Axel Kicillof, Máximo Kirchner y Sergio Massa se reunieron este domingo en la gobernación bonaerense con el objetivo de avanzar en una hoja de ruta común de cara tanto a las elecciones provinciales del 7 de septiembre como a las nacionales del 26 de octubre. La cumbre se desarrolló en La Plata entre las 18 y las 22, en simultáneo con la difusión de los triunfos del justicialismo en Formosa y Rosario.
Del encuentro participaron intendentes que responden a los tres sectores mayoritarios de Unión por la Patria (UP), así como también referentes del espacio de Juan Grabois —como Itai Hagman y Federico Fagioli—. En representación de La Cámpora estuvieron los intendentes Mayra Mendoza (Quilmes), Mariel Fernández (Moreno) y Federico Otermín (Lomas de Zamora); por el Movimiento Derecho al Futuro acompañaron a Kicillof su ministro de Gobierno Carlos Bianco, Mario Secco (Ensenada), Julio Alak (La Plata), Fernando Espinoza (La Matanza), Andrés Watson (Florencio Varela) y el exjefe comunal de Ituzaingó, Alberto Descalzo. Massa, por su parte, estuvo junto a Sebastián Galmarini, el intendente de San Fernando Juan Andreotti y el presidente de la Cámara de Diputados bonaerense, Alexis Guerrera.
Según indicaron fuentes presentes en la cumbre, se acordó avanzar en una estrategia electoral conjunta que incluirá tres pilares: unidad interna, posicionamiento político frente al gobierno de Javier Milei y la creación de una “mesa chica” que será la encargada de definir candidaturas. La estrategia electoral será encabezada por Kicillof, mientras que el armado de listas quedará en manos de los tres principales actores del espacio.
También se resolvió constituir triunviratos por distrito que coordinen las campañas y cierren los acuerdos locales.
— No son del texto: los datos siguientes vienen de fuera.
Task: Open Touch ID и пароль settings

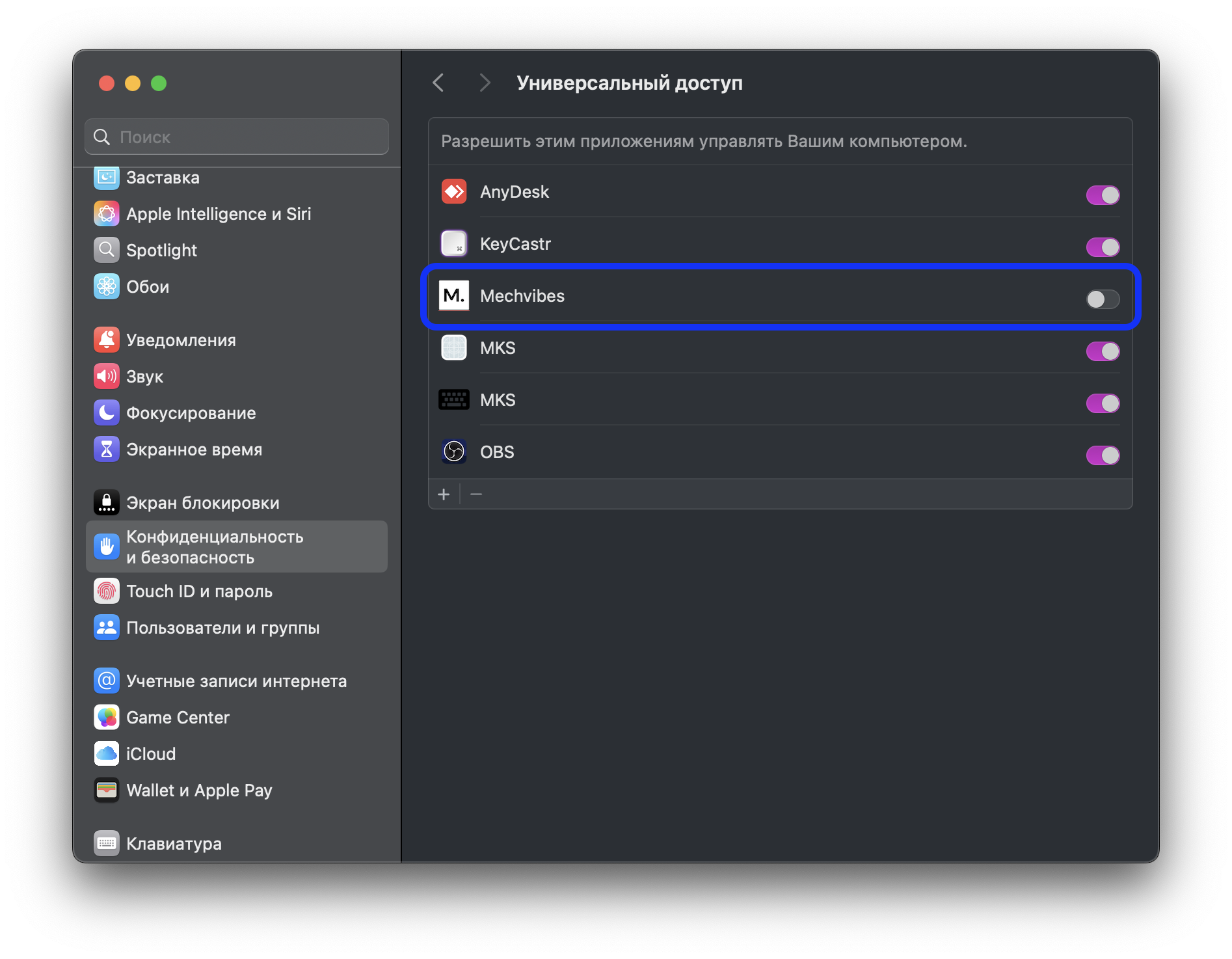Action: pos(199,591)
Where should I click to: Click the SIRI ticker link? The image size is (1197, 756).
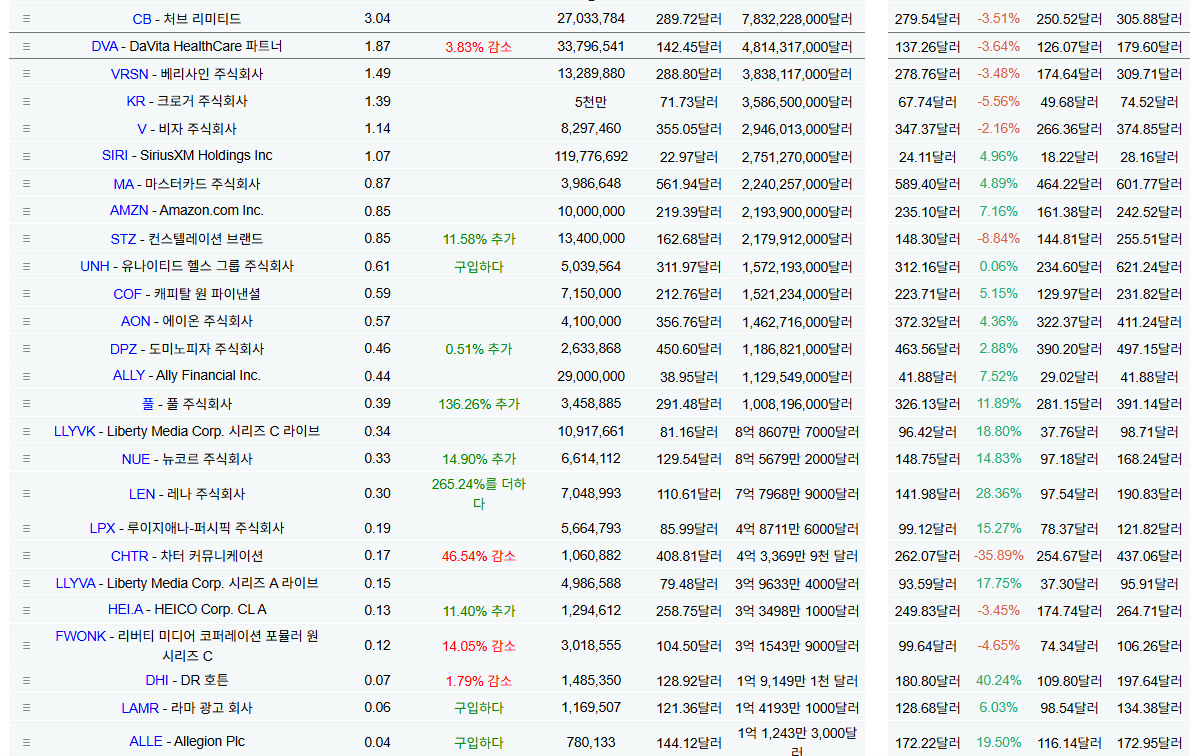point(114,156)

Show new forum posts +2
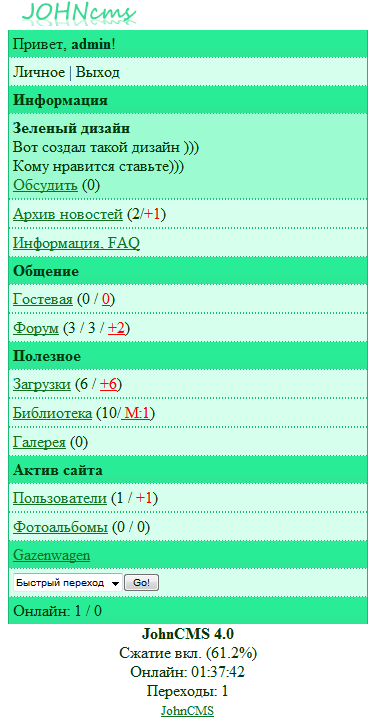(x=116, y=328)

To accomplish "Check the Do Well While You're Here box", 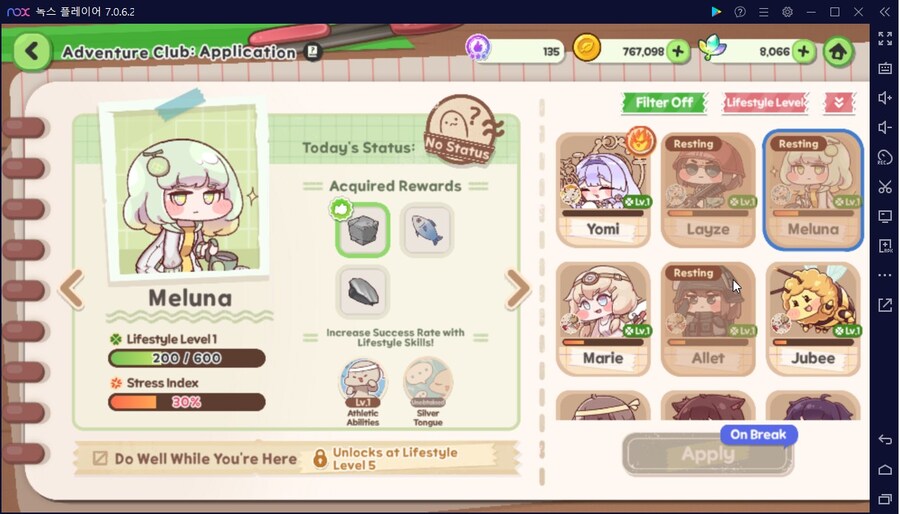I will coord(100,458).
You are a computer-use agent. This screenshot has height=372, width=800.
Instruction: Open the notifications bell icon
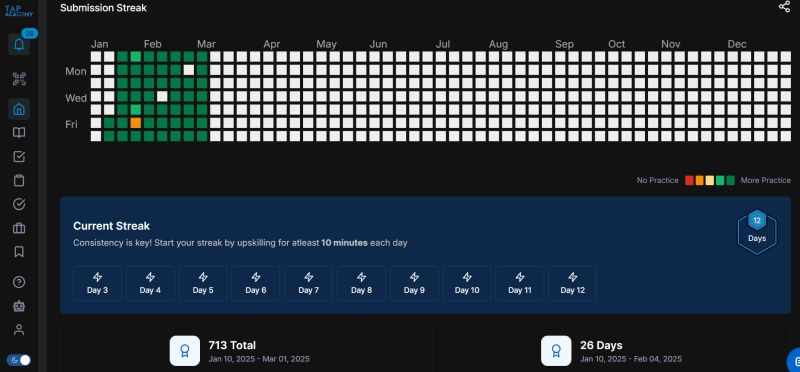19,45
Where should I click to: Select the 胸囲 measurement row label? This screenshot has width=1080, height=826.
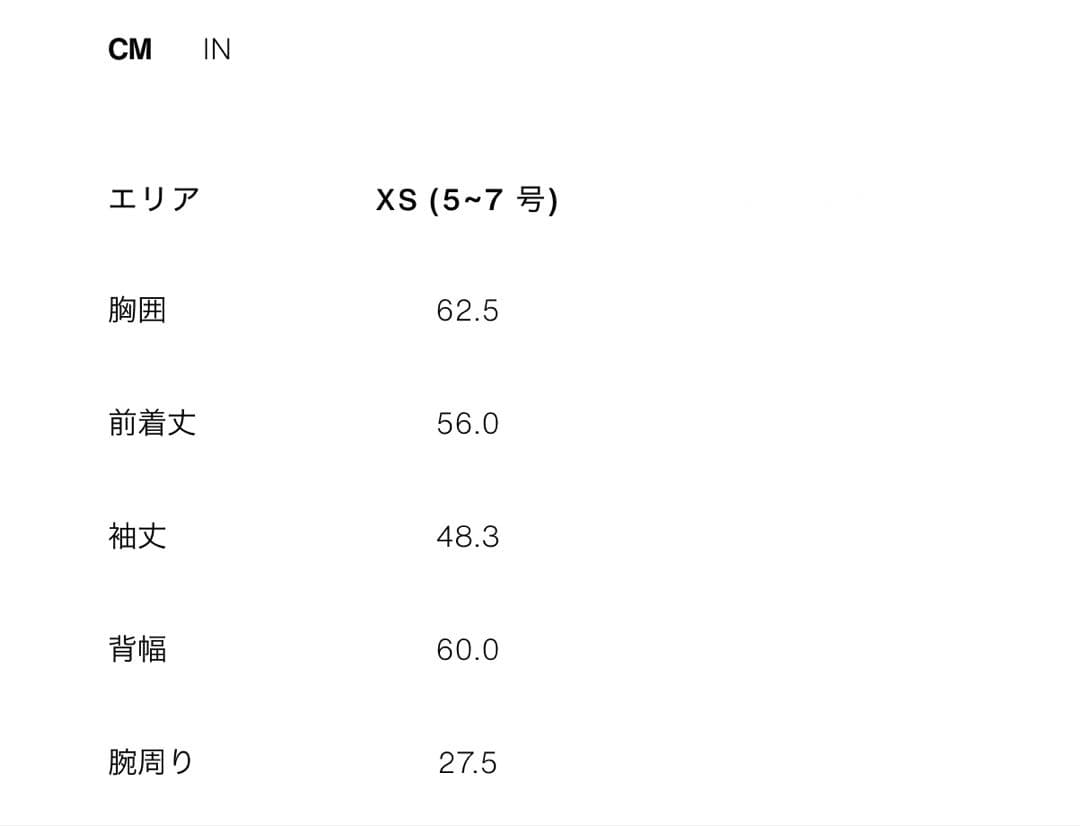click(139, 310)
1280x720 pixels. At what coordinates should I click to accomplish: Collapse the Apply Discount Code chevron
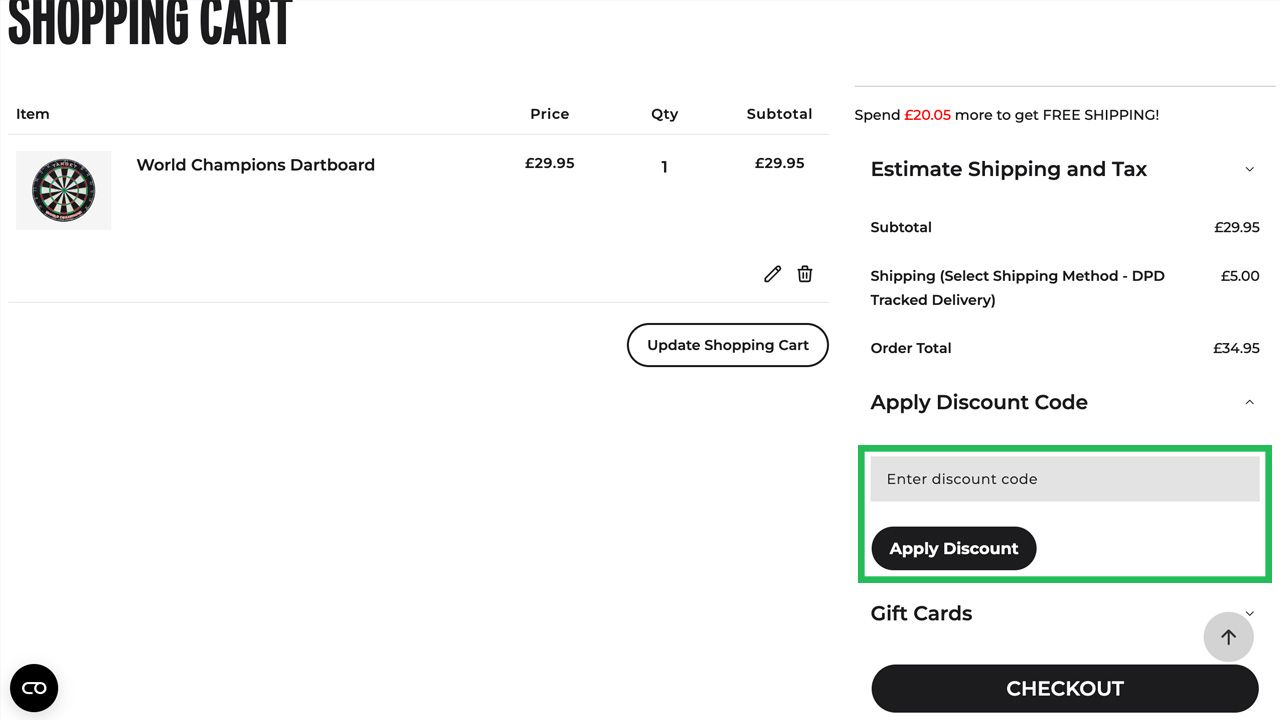click(x=1249, y=402)
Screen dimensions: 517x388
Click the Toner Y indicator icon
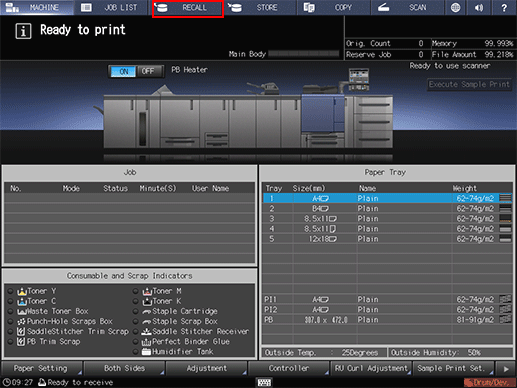tap(22, 291)
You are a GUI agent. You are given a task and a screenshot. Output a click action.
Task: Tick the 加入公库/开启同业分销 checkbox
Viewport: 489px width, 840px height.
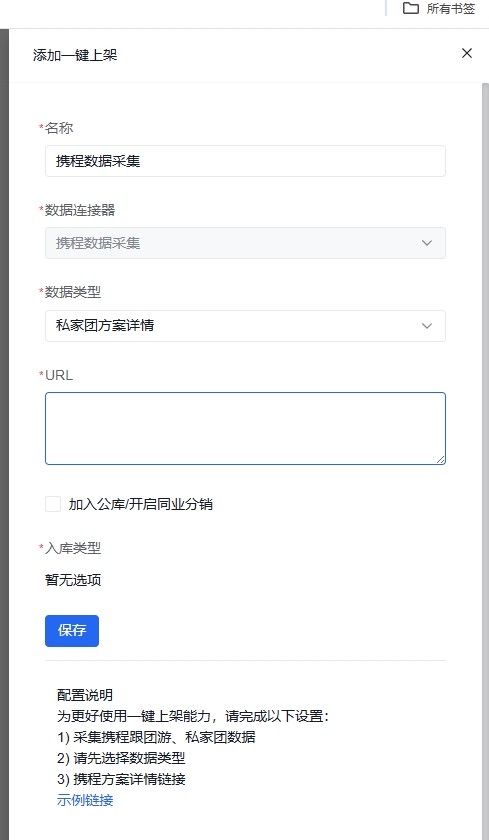pyautogui.click(x=53, y=504)
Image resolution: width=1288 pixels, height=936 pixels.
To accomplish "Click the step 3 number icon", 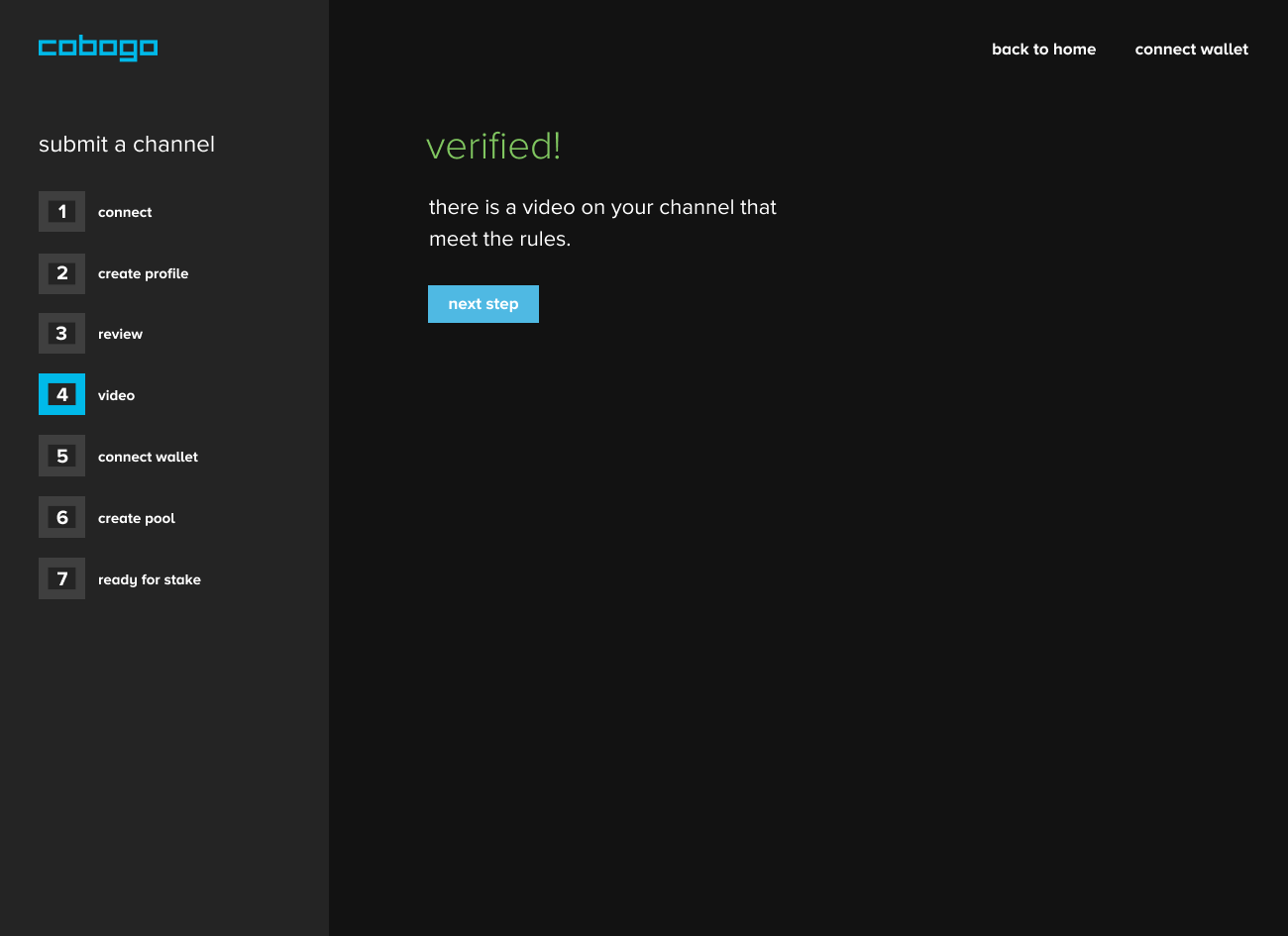I will pos(61,334).
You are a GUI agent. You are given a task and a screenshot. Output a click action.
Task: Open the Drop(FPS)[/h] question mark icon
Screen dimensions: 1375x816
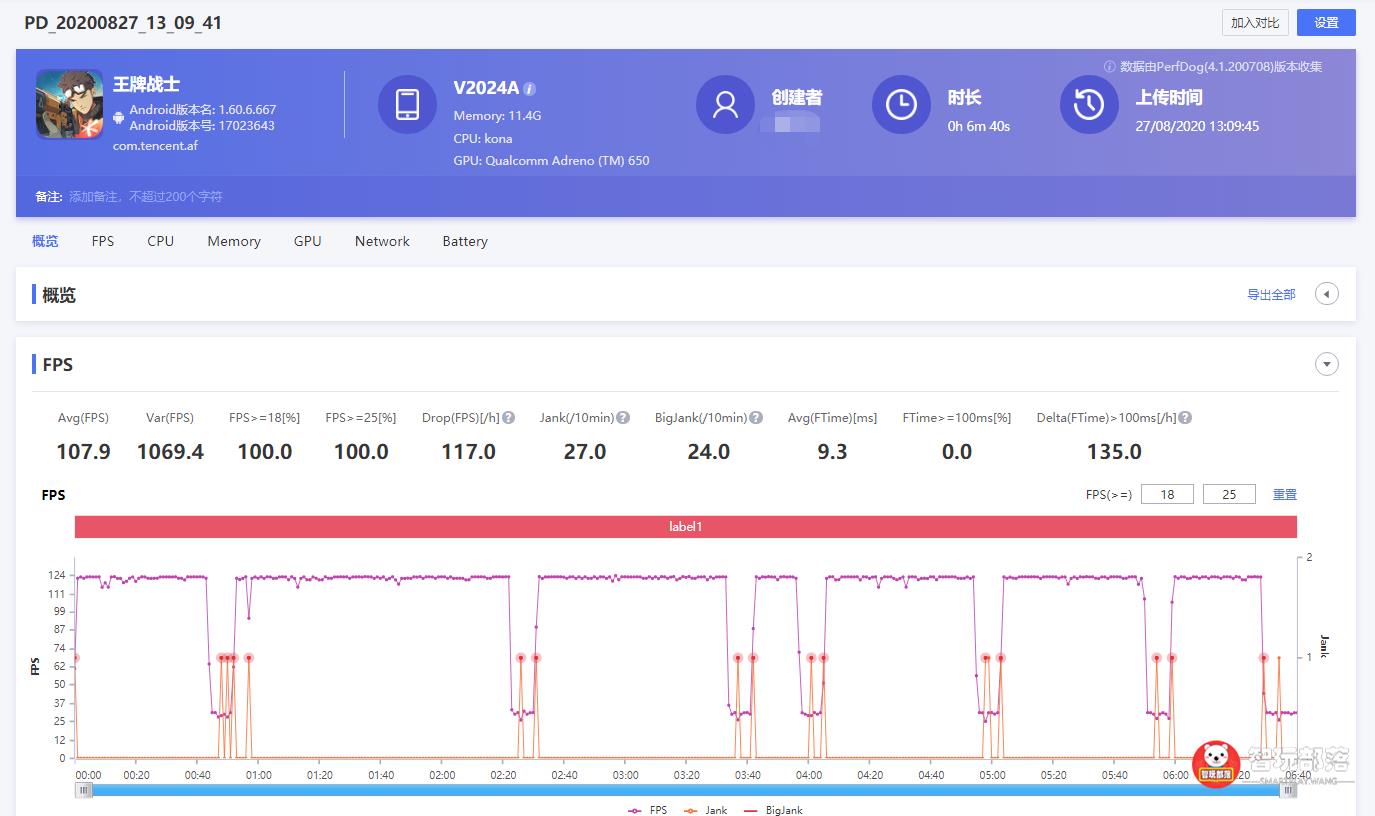tap(509, 417)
Como dato saliente, además, los máximos referentes de Unión por la Patria se pusieron de acuerdo en que las listas nacionales y provinciales se cerrarán todas juntas.
Entre los consensos alcanzados, se destacó la necesidad de “enfrentar las políticas de ajuste y endeudamiento de Milei, defender la inocencia de Cristina Kirchner y evitar que la motosierra ingrese a la provincia de Buenos Aires”.
A su vez, se estableció que el criterio para el armado de las listas seccionales será la competitividad de los candidatos (quien más mida), para asegurar que el peronismo llegue con chances reales a ambas elecciones. «No se habló de nombres, sino que el uno será el que mejor mida. Y los intendentes de cada espacio cobran en su espacio», detallaron desde el peronismo.
En tanto, se planteó que la posibilidad de incluir colectoras no está en la mira y, de implementarse, sería sólo con uniones vecinales ya existentes.
El clima de la reunión fue mayormente bueno, aunque no faltaron momentos de discusión intensa entre los referentes de los distintos espacios. La prioridad, de todos modos, fue clara: garantizar la unidad para no dejarle margen a una eventual alianza entre el PRO y La Libertad Avanza, que desde el peronismo interpretan como la principal amenaza electoral en el territorio bonaerense.
Una nueva reunión fue convocada para este martes, con el objetivo de seguir puliendo los acuerdos y avanzar en la definición del esquema de listas. El calendario impone urgencias: el sábado 5 de julio se reunirá el PJ bonaerense para delinear la estrategia formal del partido, y el 9 de julio vence el plazo para la presentación de alianzas. Diez días después, el 19, cierra el plazo para inscribir las listas de candidatos.
En el kirchnerismo todavía hay cuestionamientos al desdoblamiento impulsado por Kicillof, que separó las elecciones provinciales de las nacionales. Sin embargo, la reciente detención de Cristina Kirchner y el avance de las políticas nacionales del gobierno de Milei aceleraron las negociaciones y ordenaron las prioridades.
Mientras tanto, en la vereda de enfrente, los armadores del PRO y de La Libertad Avanza también apuran definiciones con el objetivo de llegar unificados a los comicios y disputarle al peronismo su bastión más fuerte.